Dr. Natoya Haskins, College of William & Mary, School of Education
Dr. Natoya Hill Haskins is an assistant professor at William and Mary in Counselor Education and was previously on the faculty of the University of Georgia. Her expertise encompasses school counseling and family issues as well as effective cross-cultural training experiences for students of color. As a counselor educator scholar, she has a diverse portfolio of research interests related to the operationalization of Critical Race Theory (CRT) in the practice of counselor education and school counseling. Her research is very much influenced by her previous work as a school counselor in one of the lowest-performing schools in Virginia as well as her experiences as an African American first generation woman in the academy. Consequently, her agenda consists of two interrelated areas, both of which are grounded in the tenets CRT (i.e., counter storying, intersectionality, colorblindness, social justice): 1. African American Women Experiences and Support Frameworks (a. Counter story-telling of African Americans? intersectionality in counselor education; and b. Counseling and curriculum frameworks that counteract colorblindness and racism); and 2. School counselors? role as social justice advocates for marginalized students. She has 17 publications and has conducted over 30 scholarly talks/conference presentations. Her teaching centers on providing a collaborative educational experience that embraces culturally diverse perspectives and historical and contemporary social justice issues within school counseling and counselor education.

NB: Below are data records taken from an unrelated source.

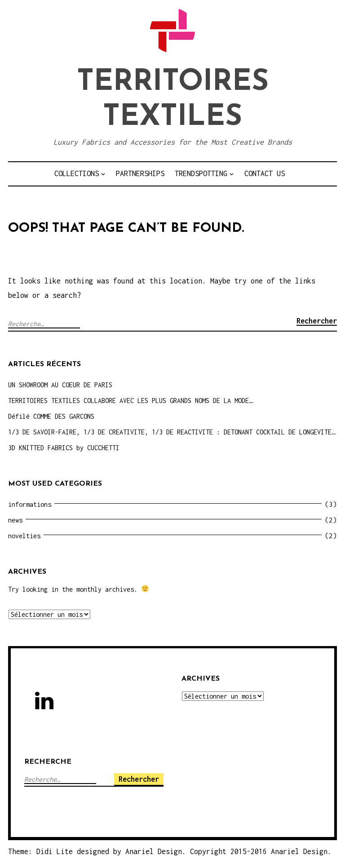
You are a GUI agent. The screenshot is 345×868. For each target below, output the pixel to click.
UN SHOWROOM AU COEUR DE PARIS (60, 385)
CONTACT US (265, 173)
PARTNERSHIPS (140, 173)
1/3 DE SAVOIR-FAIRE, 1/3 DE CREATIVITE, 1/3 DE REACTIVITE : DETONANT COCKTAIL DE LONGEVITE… (172, 432)
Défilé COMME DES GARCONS (51, 416)
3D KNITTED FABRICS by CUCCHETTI (64, 447)
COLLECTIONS (76, 173)
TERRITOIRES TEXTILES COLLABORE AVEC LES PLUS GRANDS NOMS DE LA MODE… (130, 400)
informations (30, 504)
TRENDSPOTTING (201, 173)
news (15, 520)
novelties (24, 536)
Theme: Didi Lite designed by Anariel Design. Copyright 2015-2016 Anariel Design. (170, 851)
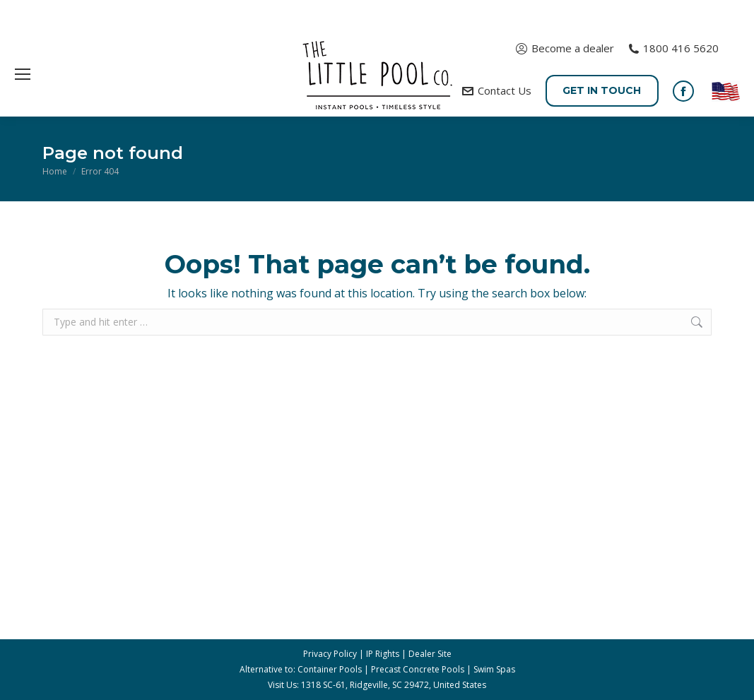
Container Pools (329, 669)
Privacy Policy (330, 653)
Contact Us (496, 90)
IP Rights (382, 653)
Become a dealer (565, 48)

Dr. Katherine Barko-Alva, College of William & Mary, School of Education
Dr. Barko-Alva is an Assistant Professor of English as a Second Language (ESL)/Bilingual Education and the ESL/Dual Endorsement Program Director at the School of Education at the College of William and Mary in Williamsburg, Virginia. Katherine Barko-Alva, a McKnight fellow, holds a Ph.D. in Curriculum and Instruction in the area of ESL/Bilingual Education from the University of Florida. The construct of academic language is at the core of her research interest. As a bilingual researcher, she focuses particularly on how teachers understand language for academic purposes within the context of culturally and linguistically diverse classrooms. Dr. Barko-Alva has extensive experience implementing professional development for content area/ESL (i.e. English as a Second Language) educators as well as dual language educators in K12 classroom settings. She serves as part of the ESL National Advisory Council for iCivics and is currently an executive board member of VDLEN (Virginia Dual Language Educator Network). 


This event is open to the public and the College of William & Mary community. Seating is limited.

This is one in a series of events at the Virginia Institute of Marine Science commemorating the 50th anniversary of the first African-American students in residence at the College of William & Mary.